DUPD1 physically associates with ERK1/2 and p38 MAPK. GG-CL cells were transfected with PRL-RS and treated with PRL (1 μg/ml) for 30 min. A, total protein extracts were subjected to IP with T-ERK1/2 or rabbit IgG, and immunocomplexes were resolved on SDS-PAGE, transferred onto PVDF membrane, and immunoblotted against DUPD1 or T-ERK1/2s. Lanes 1 and 2, IP with IgG (0 and 30 min PRL-treated samples); lanes 3 and 4, IP with T-ERK1/2 (0 and 30 min PRL-treated samples); lanes 5 and 6, pre-IP samples (total protein extracts); lanes 7 and 8, flow through after IP (unbound supernatants).

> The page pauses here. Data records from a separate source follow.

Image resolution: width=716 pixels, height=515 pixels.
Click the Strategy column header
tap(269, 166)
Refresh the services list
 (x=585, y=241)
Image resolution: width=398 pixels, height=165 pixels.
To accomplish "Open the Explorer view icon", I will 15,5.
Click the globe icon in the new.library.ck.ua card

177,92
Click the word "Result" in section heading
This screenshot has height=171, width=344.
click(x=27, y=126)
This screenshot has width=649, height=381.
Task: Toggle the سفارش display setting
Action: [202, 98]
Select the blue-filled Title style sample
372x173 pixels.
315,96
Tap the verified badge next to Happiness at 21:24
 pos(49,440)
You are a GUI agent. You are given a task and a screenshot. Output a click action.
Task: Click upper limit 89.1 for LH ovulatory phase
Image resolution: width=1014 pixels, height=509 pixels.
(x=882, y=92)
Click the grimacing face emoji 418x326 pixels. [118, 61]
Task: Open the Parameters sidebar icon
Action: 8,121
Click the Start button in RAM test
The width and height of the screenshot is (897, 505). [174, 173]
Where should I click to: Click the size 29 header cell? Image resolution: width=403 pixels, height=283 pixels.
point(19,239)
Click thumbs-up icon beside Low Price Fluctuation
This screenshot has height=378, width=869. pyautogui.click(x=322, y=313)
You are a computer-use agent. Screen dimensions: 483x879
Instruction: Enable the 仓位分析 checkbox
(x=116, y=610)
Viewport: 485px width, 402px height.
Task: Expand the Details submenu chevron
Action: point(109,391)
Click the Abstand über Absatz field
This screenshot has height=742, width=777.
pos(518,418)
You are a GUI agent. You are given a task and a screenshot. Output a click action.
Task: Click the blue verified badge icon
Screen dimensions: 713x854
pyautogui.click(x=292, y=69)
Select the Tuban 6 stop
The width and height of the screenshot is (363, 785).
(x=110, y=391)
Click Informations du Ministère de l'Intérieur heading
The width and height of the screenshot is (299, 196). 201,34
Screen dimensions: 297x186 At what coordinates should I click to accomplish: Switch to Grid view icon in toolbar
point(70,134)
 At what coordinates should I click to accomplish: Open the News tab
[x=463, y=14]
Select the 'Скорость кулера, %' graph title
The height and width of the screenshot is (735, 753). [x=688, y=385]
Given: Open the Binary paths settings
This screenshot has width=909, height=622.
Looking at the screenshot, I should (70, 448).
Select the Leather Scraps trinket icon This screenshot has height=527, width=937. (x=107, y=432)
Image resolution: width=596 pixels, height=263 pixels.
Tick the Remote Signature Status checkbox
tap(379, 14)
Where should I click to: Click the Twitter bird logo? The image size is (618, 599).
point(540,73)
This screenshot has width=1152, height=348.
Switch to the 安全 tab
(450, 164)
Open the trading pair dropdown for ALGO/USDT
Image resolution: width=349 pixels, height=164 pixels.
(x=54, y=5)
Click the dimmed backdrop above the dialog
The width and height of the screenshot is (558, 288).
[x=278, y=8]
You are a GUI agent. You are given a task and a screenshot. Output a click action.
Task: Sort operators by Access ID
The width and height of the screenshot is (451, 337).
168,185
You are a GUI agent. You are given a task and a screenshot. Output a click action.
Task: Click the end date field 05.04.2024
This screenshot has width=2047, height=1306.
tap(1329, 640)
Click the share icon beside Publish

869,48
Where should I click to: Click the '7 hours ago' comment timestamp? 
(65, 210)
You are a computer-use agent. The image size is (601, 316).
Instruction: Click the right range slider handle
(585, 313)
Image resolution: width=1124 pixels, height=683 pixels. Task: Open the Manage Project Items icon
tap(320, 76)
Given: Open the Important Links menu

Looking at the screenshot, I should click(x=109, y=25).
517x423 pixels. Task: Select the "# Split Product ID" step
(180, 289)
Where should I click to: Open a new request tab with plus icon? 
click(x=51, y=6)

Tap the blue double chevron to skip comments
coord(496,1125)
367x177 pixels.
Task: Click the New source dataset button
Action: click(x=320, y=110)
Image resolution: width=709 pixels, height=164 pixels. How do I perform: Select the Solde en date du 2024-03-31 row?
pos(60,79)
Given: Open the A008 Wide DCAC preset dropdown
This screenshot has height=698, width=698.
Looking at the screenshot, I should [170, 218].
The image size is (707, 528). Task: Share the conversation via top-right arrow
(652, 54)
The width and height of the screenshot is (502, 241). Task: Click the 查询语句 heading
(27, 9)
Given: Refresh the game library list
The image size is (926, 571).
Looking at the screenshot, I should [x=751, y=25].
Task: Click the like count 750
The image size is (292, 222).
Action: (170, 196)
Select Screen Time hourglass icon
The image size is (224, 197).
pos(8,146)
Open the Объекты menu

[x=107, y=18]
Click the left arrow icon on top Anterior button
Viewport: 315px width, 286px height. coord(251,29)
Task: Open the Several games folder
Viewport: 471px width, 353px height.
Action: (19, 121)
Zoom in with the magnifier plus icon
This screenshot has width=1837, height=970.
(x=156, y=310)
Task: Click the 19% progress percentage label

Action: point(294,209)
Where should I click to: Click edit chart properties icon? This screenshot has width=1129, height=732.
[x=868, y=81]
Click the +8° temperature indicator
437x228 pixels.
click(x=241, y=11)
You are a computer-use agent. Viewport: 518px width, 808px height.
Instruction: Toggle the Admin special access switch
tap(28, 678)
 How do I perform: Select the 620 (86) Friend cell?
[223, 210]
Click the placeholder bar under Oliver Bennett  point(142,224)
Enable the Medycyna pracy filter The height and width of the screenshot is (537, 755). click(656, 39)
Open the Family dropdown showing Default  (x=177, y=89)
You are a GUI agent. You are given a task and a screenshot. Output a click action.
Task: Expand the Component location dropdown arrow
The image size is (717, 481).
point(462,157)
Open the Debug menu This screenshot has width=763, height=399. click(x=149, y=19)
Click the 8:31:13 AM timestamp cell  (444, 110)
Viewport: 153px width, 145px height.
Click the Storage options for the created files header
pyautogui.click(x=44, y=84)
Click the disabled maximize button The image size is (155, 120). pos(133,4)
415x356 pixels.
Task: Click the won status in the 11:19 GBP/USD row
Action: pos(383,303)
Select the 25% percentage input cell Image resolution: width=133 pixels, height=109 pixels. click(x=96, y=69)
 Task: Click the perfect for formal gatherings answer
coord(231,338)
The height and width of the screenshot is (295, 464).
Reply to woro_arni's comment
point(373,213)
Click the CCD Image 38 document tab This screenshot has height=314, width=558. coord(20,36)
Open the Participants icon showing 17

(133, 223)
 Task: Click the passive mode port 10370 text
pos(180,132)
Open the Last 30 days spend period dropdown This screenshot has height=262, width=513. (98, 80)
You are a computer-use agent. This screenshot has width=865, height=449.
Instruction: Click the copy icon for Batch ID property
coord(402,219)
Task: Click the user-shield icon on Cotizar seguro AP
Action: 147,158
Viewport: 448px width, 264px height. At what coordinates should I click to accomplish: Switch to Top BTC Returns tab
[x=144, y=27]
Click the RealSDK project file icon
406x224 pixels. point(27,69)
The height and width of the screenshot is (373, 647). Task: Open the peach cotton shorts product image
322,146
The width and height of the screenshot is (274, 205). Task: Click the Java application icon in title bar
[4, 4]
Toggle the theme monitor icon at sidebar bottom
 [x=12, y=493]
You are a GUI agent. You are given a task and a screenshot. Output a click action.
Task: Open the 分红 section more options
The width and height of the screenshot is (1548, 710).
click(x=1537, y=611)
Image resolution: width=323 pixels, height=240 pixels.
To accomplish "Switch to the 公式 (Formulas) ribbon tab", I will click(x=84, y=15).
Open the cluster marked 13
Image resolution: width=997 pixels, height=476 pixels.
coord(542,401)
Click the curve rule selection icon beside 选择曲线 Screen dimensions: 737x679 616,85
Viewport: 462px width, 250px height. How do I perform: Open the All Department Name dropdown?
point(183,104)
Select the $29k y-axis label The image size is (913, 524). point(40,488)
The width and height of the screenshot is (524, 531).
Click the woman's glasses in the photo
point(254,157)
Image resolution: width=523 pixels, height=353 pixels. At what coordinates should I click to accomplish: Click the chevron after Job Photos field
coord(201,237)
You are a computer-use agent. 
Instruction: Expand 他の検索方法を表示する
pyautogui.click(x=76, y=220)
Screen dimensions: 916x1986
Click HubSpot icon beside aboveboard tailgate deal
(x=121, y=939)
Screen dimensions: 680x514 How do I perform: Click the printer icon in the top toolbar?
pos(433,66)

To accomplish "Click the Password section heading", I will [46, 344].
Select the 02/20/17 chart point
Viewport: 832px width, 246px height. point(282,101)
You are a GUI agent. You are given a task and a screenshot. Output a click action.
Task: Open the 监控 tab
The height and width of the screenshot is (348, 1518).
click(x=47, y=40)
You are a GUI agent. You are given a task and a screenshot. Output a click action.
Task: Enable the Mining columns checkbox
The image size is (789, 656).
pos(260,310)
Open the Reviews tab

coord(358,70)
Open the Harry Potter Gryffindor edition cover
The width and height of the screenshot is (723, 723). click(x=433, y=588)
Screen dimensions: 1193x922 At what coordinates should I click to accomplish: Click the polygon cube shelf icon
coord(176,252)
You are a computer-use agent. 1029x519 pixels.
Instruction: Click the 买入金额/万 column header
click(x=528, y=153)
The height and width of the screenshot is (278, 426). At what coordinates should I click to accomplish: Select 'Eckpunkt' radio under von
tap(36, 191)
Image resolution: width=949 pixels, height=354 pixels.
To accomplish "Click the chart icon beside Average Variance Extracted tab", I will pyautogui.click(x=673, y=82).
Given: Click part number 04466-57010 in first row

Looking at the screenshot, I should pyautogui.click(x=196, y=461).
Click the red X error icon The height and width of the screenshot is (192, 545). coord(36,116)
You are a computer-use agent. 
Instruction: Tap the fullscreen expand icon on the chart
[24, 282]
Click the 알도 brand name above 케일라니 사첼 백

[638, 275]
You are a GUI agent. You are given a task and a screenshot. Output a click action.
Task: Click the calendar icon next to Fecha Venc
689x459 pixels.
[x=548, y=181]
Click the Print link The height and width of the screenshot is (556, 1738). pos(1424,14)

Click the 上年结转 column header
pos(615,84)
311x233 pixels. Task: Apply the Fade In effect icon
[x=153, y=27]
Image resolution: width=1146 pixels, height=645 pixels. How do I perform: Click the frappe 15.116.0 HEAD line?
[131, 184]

B, cells were IP with DUPD1 antibody or goat IgG, and immunocomplexes were resolved and immunoblotted as described for A. C, cells were immunoprecipitated with T-ERK1/2 antibody or goat IgG, and immunocomplexes were resolved and immunoblotted against CDC25A and T-ERK1/2. D, GG-CL cells were transfected with PRL-RS and treated with PRL for 30 min. Co-localization of T-ERK1/2 (green) and DUPD1 (red) was examined by immunocytochemistry using specific antibodies. Blue, DAPI. E, paraffin-embedded ovary sections from PRLR^−/−RS mice (2.5 days pregnant) were analyzed for co-localization of active ERK1/2 (green) and DUPD1 (red).